Genève 2008

Rapport du président
(exercice 2007)

J’ai le plaisir de vous présenter mon 28e et dernier rapport présidentiel de la société de chasse Saint Hubert de Genève, qui a fêté son 70e anniversaire l’an dernier. Bien que d’âge mûr, cette société est encore représentative d’un milieu oublié des citadins genevois, mais nécessaire à l’équilibre de la faune. On a beau ne pas aimer la chasse, en particulier le tir d’un animal sauvage, cet acte est naturel, nécessaire et crédible chaque fois qu’il s’inscrit dans la gestion et la préservation des populations de gibier. Il l’est encore lorsqu’il s’adresse à des espèces qui ne commettent pas de dommages à la forêt et aux cultures, pour autant que ses prélèvements soient compatibles à leur pérennité. C’est donc normal que des chasseurs existent, qu’ils exercent leur passion et qu’ils soient reconnus d’utilité publique ! Qu’on le veuille ou non, le statut de Genève ne saurait être un bon exemple, puisque les chasseurs (payants) ont été remplacés par des « chasseurs » payés pour effectuer la régulation des espèces pléthoriques, en particulier celle du sanglier et tout récemment du lièvre.
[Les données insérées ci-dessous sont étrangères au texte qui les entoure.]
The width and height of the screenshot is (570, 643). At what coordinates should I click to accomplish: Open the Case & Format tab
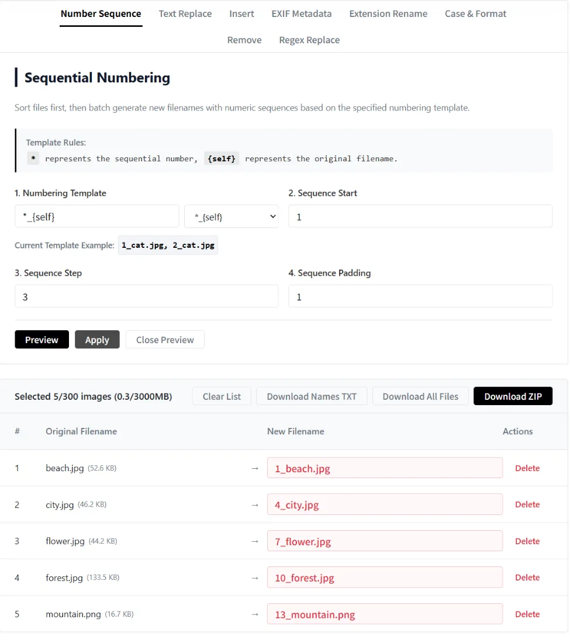coord(475,14)
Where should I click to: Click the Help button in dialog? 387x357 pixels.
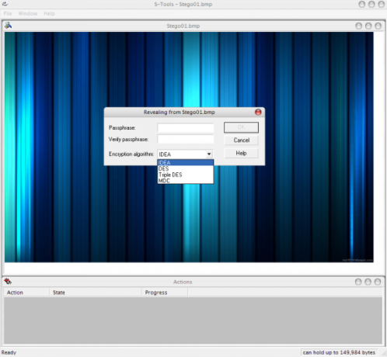tap(241, 153)
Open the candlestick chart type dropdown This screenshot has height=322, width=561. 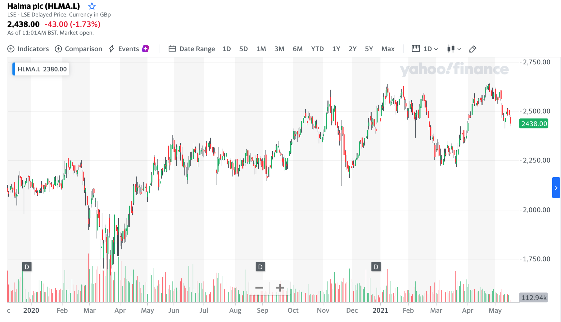click(x=454, y=49)
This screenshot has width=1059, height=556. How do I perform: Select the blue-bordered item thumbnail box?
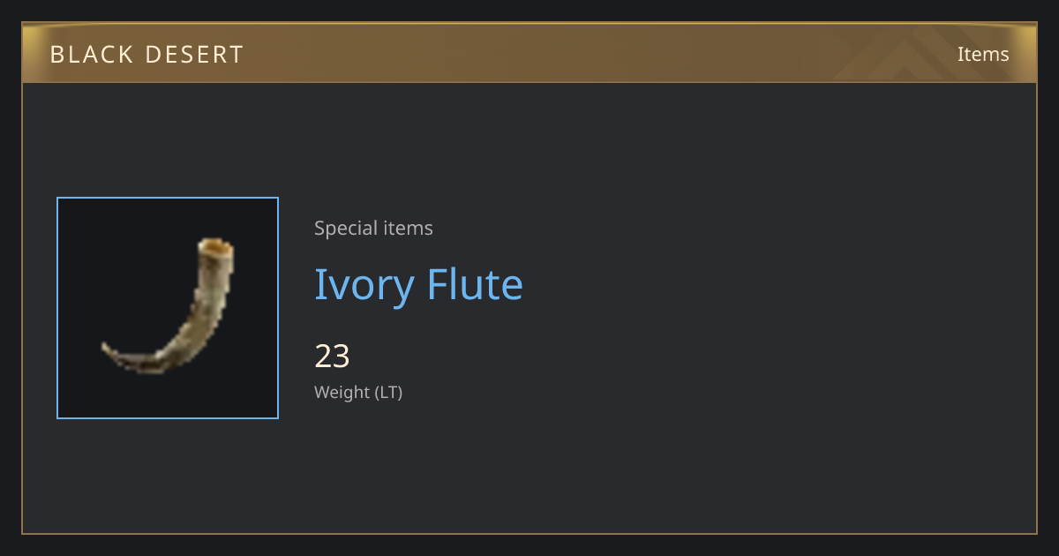pyautogui.click(x=168, y=308)
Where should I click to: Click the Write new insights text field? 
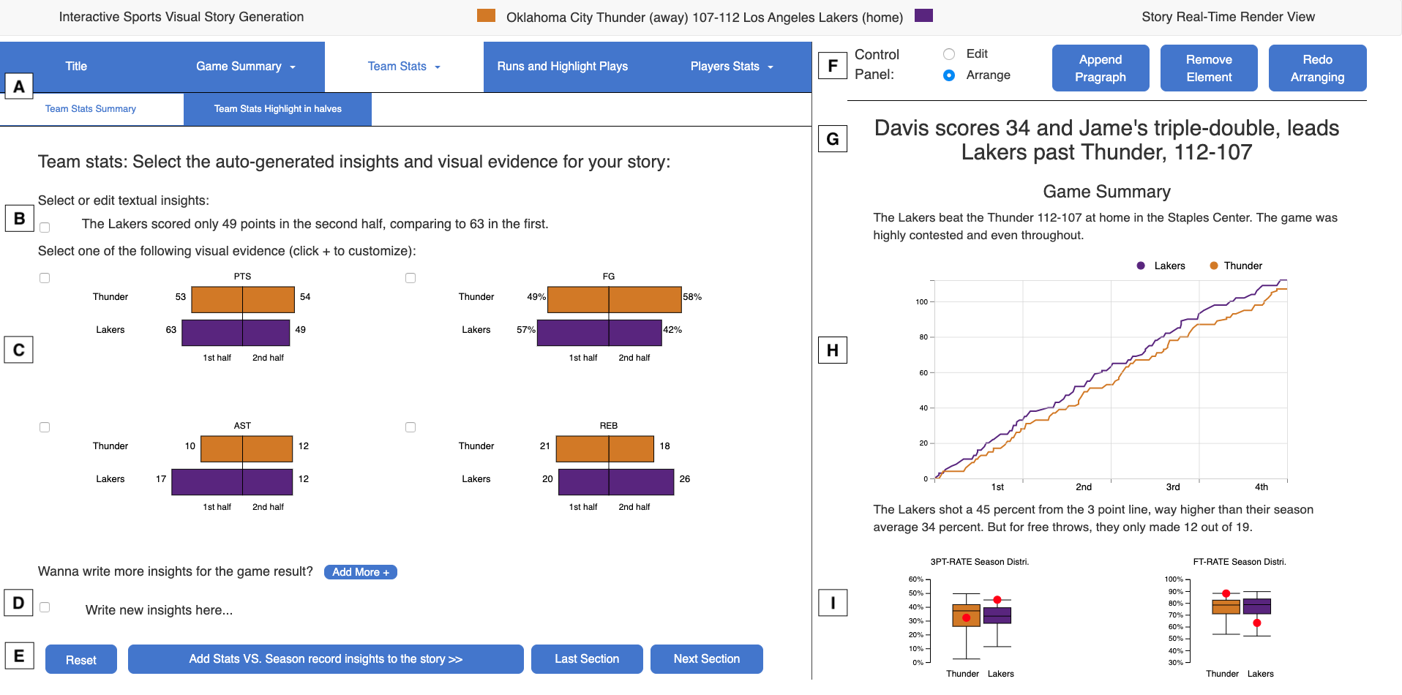coord(159,610)
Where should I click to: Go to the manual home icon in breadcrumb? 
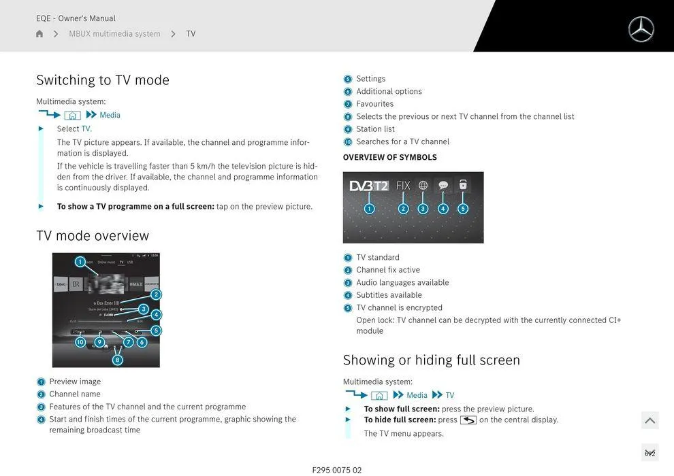(x=39, y=34)
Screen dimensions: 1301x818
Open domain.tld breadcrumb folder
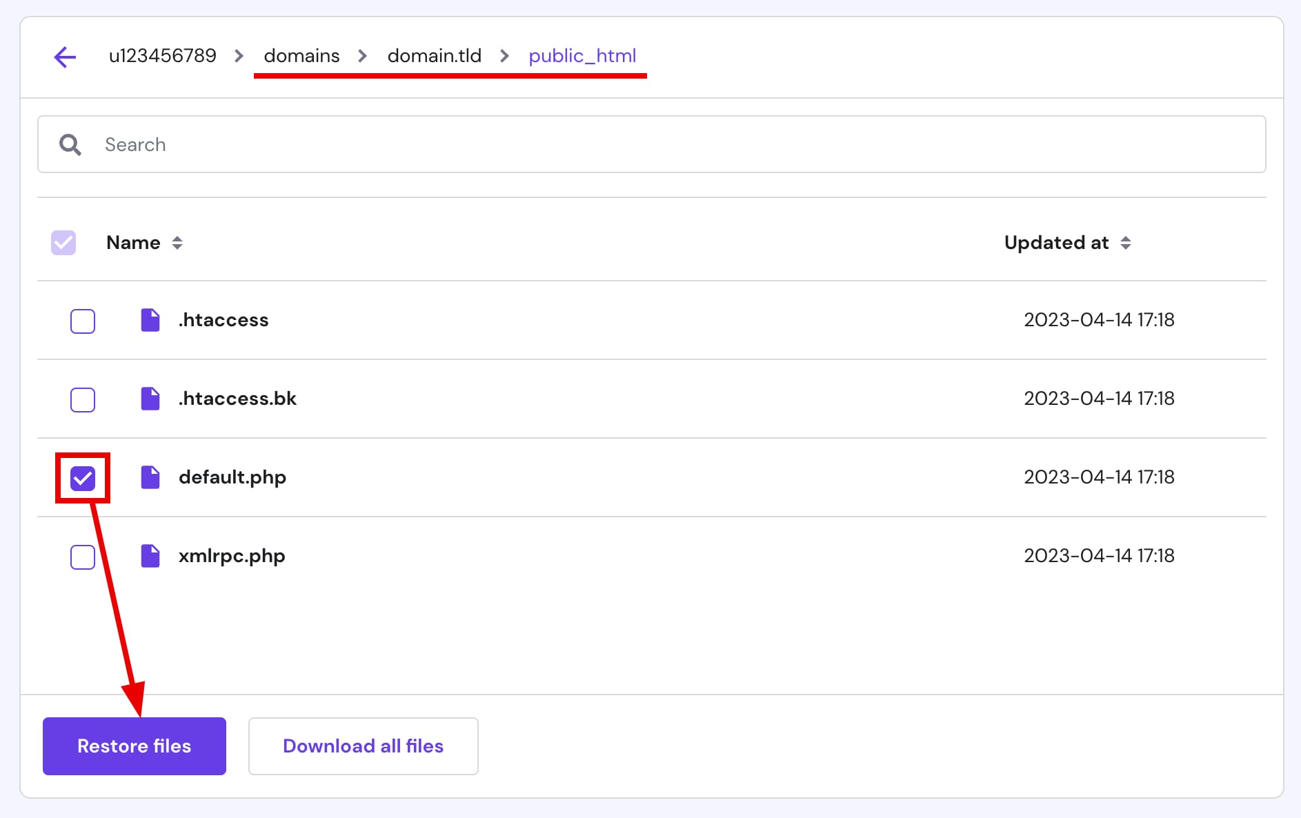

Très investis dans ces actions, les surveillants de la faune ne sauraient prendre le temps de permettre à d’autres espèces sensibles de bénéficier d’une protection nécessaire à leur survie. C’est comme cela que les perdrix ont disparu pour la deuxième fois !
L’assemblée générale du 8 mars 2007, qui a eu lieu à l’Auberge de Plan-les-Ouates, a réuni le nombre habituel de membres. Votre serviteur a été quelque peu malmené par un membre démissionnaire, mécontent de certains articles et prises de positions par rapport à la situation de notre canton et à des actions du SFPNP. Soyez-en certains, cette incartade n’y est pour rien quant à ma décision de me retirer de la présidence. En fait, cette décision n’a été effective qu’à partir du moment où un membre s’est proposé pour reprendre ma charge. Reste à l’assemblée générale d’entériner cela.
Pour marquer le 70e anniversaire de la St Hubert, il a été décidé de faire du tir aux pigeons d’argile le moment festif de l’événement. Indépendamment du tir lui-même et de la mise en compétition des challenges, nous avons convié les présidents des fédérations cantonales et quelques personnalités à participer à la fête. Les trompes de chasse de St Hubert nous ont fait le plaisir de sonner en notre honneur et de faire résonner quelques fanfares à l’orée de la forêt de Jussy, qui n’entend même plus les récris des chiens dès l’automne annoncé ! Sur une grande broche, un sanglier, venu de loin, a tourné et pris de belles couleurs pour se retrouver dans les assiettes des convives présents pour l’occasion.
La faune genevoise a connu divers moments particuliers en 2007. Les sangliers ont encore fait la cible des tireurs de nuit, des lièvres ont fait l’objet de captures, mais ils ont aussi été sous l’effet d’un arrêté de tir ! Faute d’une régulation des prédateurs, avouée par le SFPNP, les perdrix ne se sont pas multipliées comme on le souhaitait. Les quelque trois cents oiseaux lâchés en trois ans n’ont pas su se défendre seuls et risquent ainsi d’être abandonnés par ceux qui ont mené le projet de leur réimplantation.
Tous les chasseurs suisses ont été conviés à fêter le 125e anniversaire de Diana Suisse au mois de juin à Château-d’Oex. Cette manifestation a remporté un grand succès et a permis de mettre en avant presque tous les aspects de la chasse en Suisse. L’édition d’un livre par ChasseSuisse, « Sur la trace des chasseurs », a vu le jour récemment et peut être commandé.
Diana Suisse continue à regrouper tous les chasseurs de langue française et à défendre, dans la mesure de ses moyens, toutes les chasses en cours dans notre pays. Les bécassiers peuvent adhérer à l’ASB et montrer ainsi leur passion pour l’oiseau.
Je souhaite que tous les chasseurs sauront toujours faire front aux problèmes qui pourraient mettre en danger la cynégétique et ses qualités. En ce sens, je reste votre dévoué.